- _Extracted text_
----
The Perl Toolchain Summit needs more sponsors. If your company depends on Perl, please support this very important event.

NAME

WWW::eNom::Role::Command::Raw - Low Level Access to eNom API

SYNOPSIS

    use WWW::eNom;

    my $eNom     = WWW::eNom->new( ... );
    my $response = $eNom->Check(
        SLD => 'enom',
        TLD => 'com',
    );

REQUIRES

username
password
_uri
response_type

DESCRIPTION

This role composes a series of methods into the consuming class (WWW::eNom) that directly expose methods of the eNom API. It is the lowest level of access to the eNom API and is intended only for the most advanced usages that are not covered by other commands.

NOTE You almost never want to make this low level of a call. You really should be looking at the commands to find the specific method to accomplish your goals.

METHODS

Most of the eNom API Methods have been included and are exposed based on the name of the method as documented in eNom's API Reference Docs. If you really wish to use the eNom API directly this is how you would do it, but keep in mind you'll have to read the details of the documentation for that method and handle the parsing of request params and the response yourself. Again, you should try very hard to avoid doing this, if you find some functionalty that is not exposed through WWW::eNom a bug report or pull request is your best bet.

However, if your heart is set then let's use an example method to demonstrate how best to make use of these low level API calls.

Check

    use WWW::eNom;

    my $eNom = WWW::eNom->new(
        ...
----
- _Source information_
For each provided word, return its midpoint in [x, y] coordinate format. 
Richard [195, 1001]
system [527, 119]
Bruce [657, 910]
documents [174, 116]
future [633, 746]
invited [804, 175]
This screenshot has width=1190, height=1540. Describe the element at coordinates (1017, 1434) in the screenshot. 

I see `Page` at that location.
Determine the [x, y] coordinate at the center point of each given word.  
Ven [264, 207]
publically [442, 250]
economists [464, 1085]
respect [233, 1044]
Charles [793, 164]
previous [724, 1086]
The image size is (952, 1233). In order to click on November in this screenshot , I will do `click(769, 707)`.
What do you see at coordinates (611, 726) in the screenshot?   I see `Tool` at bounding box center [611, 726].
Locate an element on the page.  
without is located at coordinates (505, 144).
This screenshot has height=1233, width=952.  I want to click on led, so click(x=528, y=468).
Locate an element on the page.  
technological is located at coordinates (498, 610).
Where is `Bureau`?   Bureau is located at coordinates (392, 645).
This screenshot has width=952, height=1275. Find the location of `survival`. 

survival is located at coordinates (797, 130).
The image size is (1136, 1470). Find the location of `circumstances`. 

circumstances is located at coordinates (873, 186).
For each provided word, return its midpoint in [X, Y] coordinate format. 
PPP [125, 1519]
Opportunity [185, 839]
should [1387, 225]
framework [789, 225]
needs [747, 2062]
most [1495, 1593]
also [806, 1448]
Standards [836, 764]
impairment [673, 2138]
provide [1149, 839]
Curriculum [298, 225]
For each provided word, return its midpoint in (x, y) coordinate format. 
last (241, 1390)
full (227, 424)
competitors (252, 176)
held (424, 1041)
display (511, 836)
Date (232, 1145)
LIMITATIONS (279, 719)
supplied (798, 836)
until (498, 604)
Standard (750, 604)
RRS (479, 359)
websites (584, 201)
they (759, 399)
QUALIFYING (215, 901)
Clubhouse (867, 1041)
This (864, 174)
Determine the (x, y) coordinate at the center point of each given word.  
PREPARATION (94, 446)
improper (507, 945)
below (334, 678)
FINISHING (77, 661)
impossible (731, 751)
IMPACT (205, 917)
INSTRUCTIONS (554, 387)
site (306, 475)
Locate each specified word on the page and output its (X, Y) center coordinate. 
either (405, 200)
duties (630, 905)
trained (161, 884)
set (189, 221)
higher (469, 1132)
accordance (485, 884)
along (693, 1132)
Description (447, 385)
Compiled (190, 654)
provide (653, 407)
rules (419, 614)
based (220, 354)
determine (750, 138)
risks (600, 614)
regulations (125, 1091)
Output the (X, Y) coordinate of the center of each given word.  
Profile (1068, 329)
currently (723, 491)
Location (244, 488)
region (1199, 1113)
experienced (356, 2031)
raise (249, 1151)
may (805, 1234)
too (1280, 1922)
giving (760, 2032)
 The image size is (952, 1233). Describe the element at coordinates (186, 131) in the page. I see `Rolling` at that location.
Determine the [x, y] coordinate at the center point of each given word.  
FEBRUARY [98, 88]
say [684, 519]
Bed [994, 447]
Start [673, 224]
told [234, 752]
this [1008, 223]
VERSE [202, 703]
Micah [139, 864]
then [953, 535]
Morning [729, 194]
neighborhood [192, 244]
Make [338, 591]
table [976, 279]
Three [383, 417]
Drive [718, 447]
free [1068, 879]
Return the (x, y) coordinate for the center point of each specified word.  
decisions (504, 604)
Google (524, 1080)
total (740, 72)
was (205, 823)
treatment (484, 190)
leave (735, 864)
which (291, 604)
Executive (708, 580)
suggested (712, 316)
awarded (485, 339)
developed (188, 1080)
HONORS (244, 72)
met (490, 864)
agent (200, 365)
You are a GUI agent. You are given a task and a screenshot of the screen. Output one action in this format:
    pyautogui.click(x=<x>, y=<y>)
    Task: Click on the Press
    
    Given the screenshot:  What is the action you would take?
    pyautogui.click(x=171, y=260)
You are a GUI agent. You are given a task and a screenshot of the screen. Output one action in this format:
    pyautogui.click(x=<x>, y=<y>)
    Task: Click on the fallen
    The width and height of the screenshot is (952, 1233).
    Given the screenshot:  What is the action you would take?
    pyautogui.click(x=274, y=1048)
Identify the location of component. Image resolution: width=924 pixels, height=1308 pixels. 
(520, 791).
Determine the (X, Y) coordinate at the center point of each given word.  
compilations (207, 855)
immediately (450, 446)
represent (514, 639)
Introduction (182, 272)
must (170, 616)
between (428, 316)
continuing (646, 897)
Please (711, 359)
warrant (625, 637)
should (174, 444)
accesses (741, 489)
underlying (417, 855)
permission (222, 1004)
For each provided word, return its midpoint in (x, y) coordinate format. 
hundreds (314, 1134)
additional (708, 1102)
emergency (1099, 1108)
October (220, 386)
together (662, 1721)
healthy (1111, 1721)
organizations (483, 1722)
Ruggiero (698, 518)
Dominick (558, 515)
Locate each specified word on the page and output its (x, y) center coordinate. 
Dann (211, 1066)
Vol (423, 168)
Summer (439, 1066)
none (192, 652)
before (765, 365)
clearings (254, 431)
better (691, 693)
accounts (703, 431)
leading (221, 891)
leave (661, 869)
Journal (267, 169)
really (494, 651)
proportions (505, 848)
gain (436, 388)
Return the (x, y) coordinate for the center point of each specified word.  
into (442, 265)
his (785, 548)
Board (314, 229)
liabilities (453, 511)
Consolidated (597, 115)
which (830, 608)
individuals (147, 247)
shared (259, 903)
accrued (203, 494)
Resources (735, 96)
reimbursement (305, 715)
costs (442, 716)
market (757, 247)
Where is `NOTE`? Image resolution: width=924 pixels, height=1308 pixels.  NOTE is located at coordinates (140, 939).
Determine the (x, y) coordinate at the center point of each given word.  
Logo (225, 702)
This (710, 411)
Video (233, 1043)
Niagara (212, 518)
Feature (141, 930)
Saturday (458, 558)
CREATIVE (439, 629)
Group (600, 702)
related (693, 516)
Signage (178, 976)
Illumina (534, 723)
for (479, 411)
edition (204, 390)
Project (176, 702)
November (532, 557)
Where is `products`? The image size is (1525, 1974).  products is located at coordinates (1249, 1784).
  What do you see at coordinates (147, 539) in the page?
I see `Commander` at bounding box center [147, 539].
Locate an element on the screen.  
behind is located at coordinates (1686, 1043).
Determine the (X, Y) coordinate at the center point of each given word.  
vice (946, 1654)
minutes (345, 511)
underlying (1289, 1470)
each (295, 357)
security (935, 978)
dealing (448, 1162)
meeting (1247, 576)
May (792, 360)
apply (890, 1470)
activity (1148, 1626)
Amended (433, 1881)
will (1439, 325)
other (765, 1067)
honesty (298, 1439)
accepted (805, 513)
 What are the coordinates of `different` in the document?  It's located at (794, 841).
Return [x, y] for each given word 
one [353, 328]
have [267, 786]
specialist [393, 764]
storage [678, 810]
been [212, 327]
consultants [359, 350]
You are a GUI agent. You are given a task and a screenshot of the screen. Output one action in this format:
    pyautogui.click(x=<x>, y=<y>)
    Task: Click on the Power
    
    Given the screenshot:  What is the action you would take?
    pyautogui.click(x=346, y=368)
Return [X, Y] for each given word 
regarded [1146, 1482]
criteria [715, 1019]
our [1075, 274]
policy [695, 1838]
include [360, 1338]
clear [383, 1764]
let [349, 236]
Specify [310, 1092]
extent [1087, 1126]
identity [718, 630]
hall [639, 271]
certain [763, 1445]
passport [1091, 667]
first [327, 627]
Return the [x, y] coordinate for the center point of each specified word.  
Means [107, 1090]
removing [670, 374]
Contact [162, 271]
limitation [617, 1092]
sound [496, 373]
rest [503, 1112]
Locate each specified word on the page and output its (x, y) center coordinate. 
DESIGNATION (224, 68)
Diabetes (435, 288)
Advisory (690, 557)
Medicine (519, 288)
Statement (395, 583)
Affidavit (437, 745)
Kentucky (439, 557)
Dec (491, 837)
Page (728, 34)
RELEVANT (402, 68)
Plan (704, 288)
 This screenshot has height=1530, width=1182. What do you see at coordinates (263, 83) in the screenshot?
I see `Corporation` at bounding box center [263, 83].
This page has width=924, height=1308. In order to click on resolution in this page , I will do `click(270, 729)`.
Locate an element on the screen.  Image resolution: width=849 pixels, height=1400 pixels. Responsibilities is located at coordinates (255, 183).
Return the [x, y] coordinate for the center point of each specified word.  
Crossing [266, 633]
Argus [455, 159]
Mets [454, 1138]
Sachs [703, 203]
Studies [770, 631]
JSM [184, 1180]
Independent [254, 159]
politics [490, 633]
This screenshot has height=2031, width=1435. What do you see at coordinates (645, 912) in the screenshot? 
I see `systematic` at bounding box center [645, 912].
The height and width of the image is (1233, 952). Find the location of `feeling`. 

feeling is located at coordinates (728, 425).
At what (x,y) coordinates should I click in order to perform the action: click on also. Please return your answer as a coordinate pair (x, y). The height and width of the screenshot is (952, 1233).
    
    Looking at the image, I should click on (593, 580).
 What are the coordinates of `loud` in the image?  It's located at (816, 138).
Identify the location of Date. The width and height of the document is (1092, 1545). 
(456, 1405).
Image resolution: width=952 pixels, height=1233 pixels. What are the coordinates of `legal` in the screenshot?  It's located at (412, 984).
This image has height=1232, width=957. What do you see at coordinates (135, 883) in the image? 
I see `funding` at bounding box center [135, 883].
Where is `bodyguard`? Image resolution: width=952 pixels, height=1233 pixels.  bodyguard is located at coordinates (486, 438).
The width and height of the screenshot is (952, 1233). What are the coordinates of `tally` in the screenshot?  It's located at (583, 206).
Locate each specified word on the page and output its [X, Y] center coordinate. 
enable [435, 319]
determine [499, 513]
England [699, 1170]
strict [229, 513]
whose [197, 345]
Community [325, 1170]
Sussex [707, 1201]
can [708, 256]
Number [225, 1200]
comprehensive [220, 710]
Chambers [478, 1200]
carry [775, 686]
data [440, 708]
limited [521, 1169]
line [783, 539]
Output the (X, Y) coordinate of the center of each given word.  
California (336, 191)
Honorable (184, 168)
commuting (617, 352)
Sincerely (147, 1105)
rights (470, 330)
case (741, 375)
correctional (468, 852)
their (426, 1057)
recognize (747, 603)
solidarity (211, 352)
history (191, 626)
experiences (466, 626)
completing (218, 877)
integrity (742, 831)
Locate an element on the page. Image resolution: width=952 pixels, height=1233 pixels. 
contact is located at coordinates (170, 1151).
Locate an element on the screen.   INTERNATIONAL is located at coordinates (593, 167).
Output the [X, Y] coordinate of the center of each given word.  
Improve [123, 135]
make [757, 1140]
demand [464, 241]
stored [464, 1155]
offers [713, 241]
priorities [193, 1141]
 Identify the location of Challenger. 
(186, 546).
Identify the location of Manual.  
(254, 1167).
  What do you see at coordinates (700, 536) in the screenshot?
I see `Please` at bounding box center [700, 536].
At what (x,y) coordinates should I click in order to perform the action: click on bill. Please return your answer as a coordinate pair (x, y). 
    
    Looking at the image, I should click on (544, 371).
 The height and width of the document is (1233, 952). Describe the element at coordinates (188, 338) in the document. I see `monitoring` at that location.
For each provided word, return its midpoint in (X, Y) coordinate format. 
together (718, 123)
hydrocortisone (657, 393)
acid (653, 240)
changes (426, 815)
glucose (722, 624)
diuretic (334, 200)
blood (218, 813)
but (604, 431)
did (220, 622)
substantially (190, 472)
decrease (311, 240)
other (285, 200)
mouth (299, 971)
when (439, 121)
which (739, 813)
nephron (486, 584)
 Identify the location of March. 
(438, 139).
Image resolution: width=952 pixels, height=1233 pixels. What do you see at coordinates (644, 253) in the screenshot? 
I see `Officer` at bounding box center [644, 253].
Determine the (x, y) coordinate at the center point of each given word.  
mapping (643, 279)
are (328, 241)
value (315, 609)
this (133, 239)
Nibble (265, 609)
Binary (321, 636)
----
- _Work request 1_
Translate this sentence from the WWW::eNom documentation into Spanish: "You really should be looking at the commands to find the specific method to accomplish your goals."
- _Work request 2_
Continue the WWW::eNom documentation from the point where it stops.
The entries are not used in this exercise.

- _Answer 1_
Realmente deberías estar revisando los comandos para encontrar el método específico con el que lograr tus objetivos.

- _Answer 2_
        response_type => 'xml_simple',
    );

 my $response = $eNom->Check( SLD => 'enom', TLD => 'com', );

Although not required, it is recommend that you specify a response_type of 'xml_simple' when making low level requests. This will at least make the response a HashRef (rather than a string). This response should look very similar to the response documented by the specific method with eNom with the following modifications made to make the system easier to work with.

"responses" returns an ArrayRef of HashRefs
Keys which end with a number are transformed into an ArrayRef

If you had a response:

    {
        RRPText1 => 'Domain Not Available',
        RRPText2 => 'Domain Available',
        RRPText3 => 'Domain Not Available',
    }

This is automagically converted into...

    {
        RRPText => [ 'Domain Not Available', 'Domain Available', 'Domain Not Available' ],
    }

This is especially important when looking at errors or the "ErrX" response. Rather than having the numbered responses, that is converted to an ArrayRef.

These changes make a possible response look like:

    {
        Domain  => [qw(enom.com enom.net enom.org enom.biz enom.info)],
        Command => "CHECK",
        RRPCode => [qw(211 211 211 211 211)],
        RRPText => [
            "Domain not available",
            "Domain not available",
            "Domain not available",
            "Domain not available",
            "Domain not available"
        ]
    }

However, keep in mind you will need to refer to the actual documentation from eNom because even similar methods could have vastly different responses.